Although second-wave feminists challenged traditional scholarship for positioning the experiences of men as universal, black feminists and lesbians critiqued these feminists for excluding issues of race and sexuality from feminist analysis, thus falsely universalizing the experiences of middle-class heterosexual white women. In the late 1970s only a few authors, mostly women of color, were writing about gender, race, and class as interconnected systems of oppression. The Combahee River Collective, a group of black feminist activists from Boston, is widely credited for first theorizing the interconnections between gender, race, class, and sexuality. In “A Black Feminist Statement” (1983) they outline how they view gender, race, class, and sexuality as connected: “We are actively committed to struggling against racial, sexual, heterosexual and class oppression, and see as our particular task the development of integrated analysis and practice based upon the fact that the major systems of oppression are interlocking. The synthesis of these oppressions creates the conditions of our lives” (p. 210). An intersectional approach complicates analyses of power relations that give priority to one element of identity.

Although intersectionality theory emerged in the 1970s, its roots can be traced back to a speech delivered by Sojourner Truth (c. 1797–1883), a black woman who had been a slave, at the 1851 Women’s Rights Conference in Akron, Ohio. In this passage, she articulates how her identity is shaped not only by her gender, but also by her race and class: “That man over there says that women need to be helped into carriages, and lifted over ditches, and to have the best place everywhere. Nobody ever helps me into carriages, or over mud puddles, or gives me any best place. And ain’t I a woman?” (Painter 1996, p. 165). According to Avtar Brah and Ann Phoenix (2004), “Sojourner Truth’s identity claims are thus relational, constructed in relation to white women and all men and clearly demonstrate that what we call ‘identities’ are not objects but processes constituted in and through power relations” (p. 77).

Kimberle Crenshaw's TED Talk on intersectionality:

 

Kimberle Crenshaw at the 2017 NAIS People of Color Conference:

 

 

  • Sojourner Truth (c. 1797–1883)

    Sojourner Truth was born a slave in Ulster County, New York. Her masters at birth were the Hardenburgh family, descendents of Dutch “patroon” planters, and she was named Isabella Baumfree at birth. During her lifetime she was sold several times, married Thomas Dumont, another slave, and had at least four children with him. In 1827 New York freed all remaining slaves, but Isabella had already left her owners. After the abolition of slavery, she successfully sued her former owners to obtain the freedom of one of her children, whom they had transferred to Alabama.

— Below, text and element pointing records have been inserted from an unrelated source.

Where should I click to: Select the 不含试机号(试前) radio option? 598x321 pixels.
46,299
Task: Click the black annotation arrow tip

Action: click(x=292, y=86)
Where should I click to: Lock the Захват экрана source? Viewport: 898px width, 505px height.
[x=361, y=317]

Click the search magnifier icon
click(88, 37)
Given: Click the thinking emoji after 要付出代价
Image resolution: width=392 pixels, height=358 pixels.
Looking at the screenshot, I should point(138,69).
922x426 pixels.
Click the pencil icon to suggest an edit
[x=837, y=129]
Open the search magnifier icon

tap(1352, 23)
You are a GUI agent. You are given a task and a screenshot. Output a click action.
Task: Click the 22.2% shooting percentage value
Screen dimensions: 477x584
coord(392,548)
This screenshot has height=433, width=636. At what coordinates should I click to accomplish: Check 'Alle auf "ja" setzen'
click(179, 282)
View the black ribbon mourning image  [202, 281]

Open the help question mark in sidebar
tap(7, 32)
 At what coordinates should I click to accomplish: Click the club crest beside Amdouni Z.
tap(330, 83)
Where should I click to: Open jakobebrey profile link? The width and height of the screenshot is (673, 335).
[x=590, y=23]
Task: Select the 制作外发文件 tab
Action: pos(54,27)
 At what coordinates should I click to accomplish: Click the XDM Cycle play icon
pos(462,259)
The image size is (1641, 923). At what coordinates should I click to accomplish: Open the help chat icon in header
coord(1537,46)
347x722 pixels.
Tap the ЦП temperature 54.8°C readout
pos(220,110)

    The 1830s were a time of great religious ferment, called the Second Great Awakening. Isabella was caught up in the movement, and she traveled around the northeast and settled in several religious communes. It was about this time that she began calling herself Sojourner Truth and became an itinerant preacher.

    In the 1840s she became active in the abolitionist movement, and she worked with many abolitionist leaders such as Frederick Douglass (1817–1895) and William Lloyd Garrison (1805–1879). She was in great demand as a speaker, and her memoir The Narrative of Sojourner Truth, a Northern Slave, was dictated to and edited by abolitionist author Harriet Beecher Stowe (1811–1896).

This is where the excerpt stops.